SL (FC) v Westminster City Council

Articles
24 May 2013

Citation: SL (FC) v Westminster City Council [2013] UKSC 27 (s21 National Assistance Act 1948)

SL, a young man, claimed asylum in the UK on grounds that he feared persecution in Iran on account of his sexual orientation. He was diagnosed with depression and post traumatic stress disorder after a suicide attempt.

The question arose whether he was in need of “care and attention” under s21(1)(a) National Assistance Act 1948 because his condition was being monitored and assessed at a weekly meeting.

The Supreme Court reviewed the relevant authorities and considered whether it was sufficient that the Council is “doing something” for him “which he cannot or should not be expected to do for himself”, namely monitoring his mental state. In answering no, the Supreme Court decided that:

“44.What is involved in providing “care and attention” must take some colour from its association with the duty to provide residential accommodation…. it cannot be confined to that species of care and attention that can only be delivered in residential accommodation of a specialised kind but the fact that accommodation must be provided for those who are deemed to need care and attention strongly indicates that something well beyond mere monitoring of an individual’s condition is required.” Further, such services as he was receiving was held to be “available otherwise than by the provision of accommodation under section 21” because “The services provided by the council were in no sense accommodation-related. They were entirely independent of his actual accommodation, however provided, or his need for it. They could have been provided in the same place and in the same way, whether or not he had accommodation of any particular type, or at all” (at 45).

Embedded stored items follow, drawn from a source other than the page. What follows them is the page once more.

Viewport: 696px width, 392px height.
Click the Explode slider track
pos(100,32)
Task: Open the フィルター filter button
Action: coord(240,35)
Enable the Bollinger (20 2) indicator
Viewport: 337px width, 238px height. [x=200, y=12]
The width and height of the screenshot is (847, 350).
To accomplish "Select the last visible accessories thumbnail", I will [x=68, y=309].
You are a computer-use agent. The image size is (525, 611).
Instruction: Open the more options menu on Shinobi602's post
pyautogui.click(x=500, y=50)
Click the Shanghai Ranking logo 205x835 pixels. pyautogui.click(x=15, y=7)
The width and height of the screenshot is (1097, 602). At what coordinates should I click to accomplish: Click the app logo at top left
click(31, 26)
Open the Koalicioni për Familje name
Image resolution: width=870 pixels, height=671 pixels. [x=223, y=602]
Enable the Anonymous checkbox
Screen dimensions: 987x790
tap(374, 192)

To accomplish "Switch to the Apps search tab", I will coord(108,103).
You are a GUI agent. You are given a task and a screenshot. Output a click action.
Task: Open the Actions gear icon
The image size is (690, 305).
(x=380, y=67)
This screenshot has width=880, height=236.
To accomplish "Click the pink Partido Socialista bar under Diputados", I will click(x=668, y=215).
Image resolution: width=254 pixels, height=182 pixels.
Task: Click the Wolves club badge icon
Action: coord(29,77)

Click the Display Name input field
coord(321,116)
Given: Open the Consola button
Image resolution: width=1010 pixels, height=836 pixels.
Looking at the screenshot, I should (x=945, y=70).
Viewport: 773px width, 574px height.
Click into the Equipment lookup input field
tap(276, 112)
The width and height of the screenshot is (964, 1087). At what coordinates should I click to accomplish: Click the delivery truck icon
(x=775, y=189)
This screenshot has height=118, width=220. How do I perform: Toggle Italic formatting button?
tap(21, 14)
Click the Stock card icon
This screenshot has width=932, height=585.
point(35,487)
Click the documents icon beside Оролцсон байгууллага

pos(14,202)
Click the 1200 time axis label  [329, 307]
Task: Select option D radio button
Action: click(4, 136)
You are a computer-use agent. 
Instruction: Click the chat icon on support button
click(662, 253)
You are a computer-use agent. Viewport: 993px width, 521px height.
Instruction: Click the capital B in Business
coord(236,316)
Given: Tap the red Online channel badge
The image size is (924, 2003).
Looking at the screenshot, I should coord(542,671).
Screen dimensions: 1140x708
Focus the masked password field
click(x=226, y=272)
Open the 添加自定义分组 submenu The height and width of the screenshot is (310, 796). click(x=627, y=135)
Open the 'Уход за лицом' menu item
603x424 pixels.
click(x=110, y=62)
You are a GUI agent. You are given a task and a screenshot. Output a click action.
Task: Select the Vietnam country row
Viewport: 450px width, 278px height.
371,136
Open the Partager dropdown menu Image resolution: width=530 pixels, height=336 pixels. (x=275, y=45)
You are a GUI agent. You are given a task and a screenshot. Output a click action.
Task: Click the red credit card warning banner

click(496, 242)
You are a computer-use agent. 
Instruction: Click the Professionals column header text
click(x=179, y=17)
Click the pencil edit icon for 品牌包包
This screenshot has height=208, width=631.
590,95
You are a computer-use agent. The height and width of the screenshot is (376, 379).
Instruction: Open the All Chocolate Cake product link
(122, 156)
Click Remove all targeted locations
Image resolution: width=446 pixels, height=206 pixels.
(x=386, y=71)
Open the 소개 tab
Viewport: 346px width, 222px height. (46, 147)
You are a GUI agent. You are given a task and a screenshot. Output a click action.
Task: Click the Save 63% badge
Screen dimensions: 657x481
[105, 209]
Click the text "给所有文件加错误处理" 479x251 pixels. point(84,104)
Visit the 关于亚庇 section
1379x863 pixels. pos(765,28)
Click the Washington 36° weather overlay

In conclusion, Lord Carnwath, delivering the sole judgement, at para 48 states:

“The need has to be for care and attention which is not available otherwise than through the provision of such accommodation. As any guidance given on this point in this judgment is strictly obiter, it would be unwise to elaborate, but the care and attention obviously has to be accommodation-related. This means that it has at least to be care and attention of a sort which is normally provided in the home (whether ordinary or specialised) or will be effectively useless if the claimant has no home. So the actual result in Mani may well have been correct. The analysis may not be straightforward in every case. The matter is best left to the good judgement and common sense of the local authority and will not normally involve any issue of law requiring the intervention of the court.”